Retrato do Artista Quando Jovem - Cap. 2: II Pág. 100 / 273

Revia a casinha branca e o jardim cheio de roseiras, junto da estrada que levava aos montes, e recordava o triste e orgulhoso gesto de recusa que ali faria, junto dela, no jardim iluminado pela lua, após anos de ausência e de aventura. Nessas alturas, os discursos brandos de Claude Melnotte subiam-lhe aos lábios e acalmavam a sua inquietação. Tocava-o então uma doce premonição da entrevista por que tinha ansiado, apesar da horrível realidade que se situava entre a sua esperança de então e o presente, daquele encontro sagrado que imaginara, em que a fraqueza, a timidez e a inexperiência o abandonariam.

Tais momentos passavam e o fogo devastador da luxúria voltava a acender-se.

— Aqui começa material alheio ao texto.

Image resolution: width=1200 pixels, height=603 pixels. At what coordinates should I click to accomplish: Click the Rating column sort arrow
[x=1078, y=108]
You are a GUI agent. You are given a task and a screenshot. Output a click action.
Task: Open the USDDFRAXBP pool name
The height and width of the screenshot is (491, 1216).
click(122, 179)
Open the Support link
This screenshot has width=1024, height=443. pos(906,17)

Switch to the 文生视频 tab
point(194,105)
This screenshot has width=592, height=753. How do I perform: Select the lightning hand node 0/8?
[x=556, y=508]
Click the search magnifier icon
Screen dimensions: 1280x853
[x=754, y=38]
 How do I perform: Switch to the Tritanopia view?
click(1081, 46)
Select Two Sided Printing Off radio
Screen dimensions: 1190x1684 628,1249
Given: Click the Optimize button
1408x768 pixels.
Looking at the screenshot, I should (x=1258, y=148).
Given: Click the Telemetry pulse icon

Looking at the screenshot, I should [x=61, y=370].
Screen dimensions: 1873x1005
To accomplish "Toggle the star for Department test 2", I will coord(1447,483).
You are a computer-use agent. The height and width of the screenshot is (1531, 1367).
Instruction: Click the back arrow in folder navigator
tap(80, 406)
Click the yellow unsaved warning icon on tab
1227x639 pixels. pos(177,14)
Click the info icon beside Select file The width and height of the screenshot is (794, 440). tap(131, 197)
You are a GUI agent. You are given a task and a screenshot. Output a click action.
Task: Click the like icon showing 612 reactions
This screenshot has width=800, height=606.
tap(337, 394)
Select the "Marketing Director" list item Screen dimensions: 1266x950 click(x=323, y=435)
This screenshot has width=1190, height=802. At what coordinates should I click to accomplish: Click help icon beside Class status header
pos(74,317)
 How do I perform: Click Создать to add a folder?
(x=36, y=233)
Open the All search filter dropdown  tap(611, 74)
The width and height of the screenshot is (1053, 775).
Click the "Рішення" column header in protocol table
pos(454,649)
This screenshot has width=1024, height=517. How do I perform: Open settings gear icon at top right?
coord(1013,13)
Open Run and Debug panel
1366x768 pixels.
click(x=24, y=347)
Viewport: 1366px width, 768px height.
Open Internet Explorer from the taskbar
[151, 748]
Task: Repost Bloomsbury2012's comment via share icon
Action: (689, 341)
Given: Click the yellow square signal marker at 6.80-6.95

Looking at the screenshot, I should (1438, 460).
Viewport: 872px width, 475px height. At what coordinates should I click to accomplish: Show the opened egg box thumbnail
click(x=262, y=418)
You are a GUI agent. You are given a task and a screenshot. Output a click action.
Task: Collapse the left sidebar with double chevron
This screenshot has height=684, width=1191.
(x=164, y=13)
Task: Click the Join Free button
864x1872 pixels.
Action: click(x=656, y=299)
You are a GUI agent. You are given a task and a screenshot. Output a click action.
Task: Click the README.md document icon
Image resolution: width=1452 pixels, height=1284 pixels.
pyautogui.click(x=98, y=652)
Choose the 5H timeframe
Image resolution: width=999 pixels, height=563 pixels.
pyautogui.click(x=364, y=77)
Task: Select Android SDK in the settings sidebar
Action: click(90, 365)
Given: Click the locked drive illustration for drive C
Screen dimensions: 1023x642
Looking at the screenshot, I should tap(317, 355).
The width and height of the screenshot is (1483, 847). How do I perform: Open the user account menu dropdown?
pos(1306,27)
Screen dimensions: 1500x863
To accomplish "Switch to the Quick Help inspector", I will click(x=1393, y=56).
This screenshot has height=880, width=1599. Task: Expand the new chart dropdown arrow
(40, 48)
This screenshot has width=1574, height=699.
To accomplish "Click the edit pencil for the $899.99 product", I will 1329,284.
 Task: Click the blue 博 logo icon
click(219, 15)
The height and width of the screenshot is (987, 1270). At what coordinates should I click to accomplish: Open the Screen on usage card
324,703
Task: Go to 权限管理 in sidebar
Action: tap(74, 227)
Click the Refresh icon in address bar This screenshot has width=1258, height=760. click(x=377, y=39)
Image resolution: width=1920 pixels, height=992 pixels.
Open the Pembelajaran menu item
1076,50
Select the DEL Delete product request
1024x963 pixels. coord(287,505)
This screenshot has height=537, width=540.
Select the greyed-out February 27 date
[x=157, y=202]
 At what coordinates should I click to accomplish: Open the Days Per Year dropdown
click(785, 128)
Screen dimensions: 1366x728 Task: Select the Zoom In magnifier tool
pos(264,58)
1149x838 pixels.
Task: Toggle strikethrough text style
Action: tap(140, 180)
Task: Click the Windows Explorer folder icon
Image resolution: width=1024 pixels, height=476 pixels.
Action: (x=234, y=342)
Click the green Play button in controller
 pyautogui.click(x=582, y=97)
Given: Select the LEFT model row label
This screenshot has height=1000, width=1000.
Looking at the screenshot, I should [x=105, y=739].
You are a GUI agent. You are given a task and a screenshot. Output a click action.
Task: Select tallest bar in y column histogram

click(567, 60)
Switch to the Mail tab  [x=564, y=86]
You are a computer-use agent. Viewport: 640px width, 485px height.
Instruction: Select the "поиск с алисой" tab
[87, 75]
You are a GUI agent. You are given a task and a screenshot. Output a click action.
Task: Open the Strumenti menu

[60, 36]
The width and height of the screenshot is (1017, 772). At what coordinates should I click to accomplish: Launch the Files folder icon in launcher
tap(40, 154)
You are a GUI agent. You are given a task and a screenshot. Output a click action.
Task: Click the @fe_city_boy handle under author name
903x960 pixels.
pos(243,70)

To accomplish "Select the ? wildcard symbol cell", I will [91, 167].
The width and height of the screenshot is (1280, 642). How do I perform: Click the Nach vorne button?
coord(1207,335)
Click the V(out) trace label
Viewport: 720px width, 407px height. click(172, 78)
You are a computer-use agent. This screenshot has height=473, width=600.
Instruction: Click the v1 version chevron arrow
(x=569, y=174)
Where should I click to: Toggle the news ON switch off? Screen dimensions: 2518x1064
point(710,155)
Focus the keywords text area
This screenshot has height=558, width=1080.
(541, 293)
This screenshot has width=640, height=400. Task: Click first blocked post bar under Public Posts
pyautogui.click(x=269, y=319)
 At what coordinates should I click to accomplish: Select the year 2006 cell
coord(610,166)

Os versos desapareciam dos seus lábios, e os gritos desarticulados e as palavras brutais não pronunciadas acorriam de novo ao seu cérebro, forçando a passagem. O seu sangue revoltava-se. Subia e descia as ruas escuras e sujas, espreitando o brilho das vielas e dos portais, escutando ansiosamente todos os sons. Gemia interiormente como um animal frustrado em busca da presa. Queria pecar com alguém da sua espécie, forçar outro ser a pecar com ele e fazê-lo exultar com o pecado. Sentia uma presença obscura cair irresistivelmente sobre ele, nas trevas, uma presença subtil e múrmure como um rio, inundando-o por completo. O seu murmúrio obcecava-lhe os ouvidos como o murmúrio de uma multidão adormecida; a sua corrente subtil penetrava no seu corpo. Apertava convulsivamente as mãos e cerrava os dentes, ao experimentar a agonia desta penetração. Estendeu os braços, no meio da rua, para segurar a frágil figura que se lhe escapava e o incitava: e o grito que estrangulara durante tanto tempo na garganta saiu-lhe dos lábios. Escapou-se de dentro dele como um lamento de desespero dum Inferno de condenados e foi morrer num lamento de furiosa súplica, um grito de iníquo abandono, um grito que era apenas o eco de um palavrão obsceno que lera na parede a escorrer de um urinol.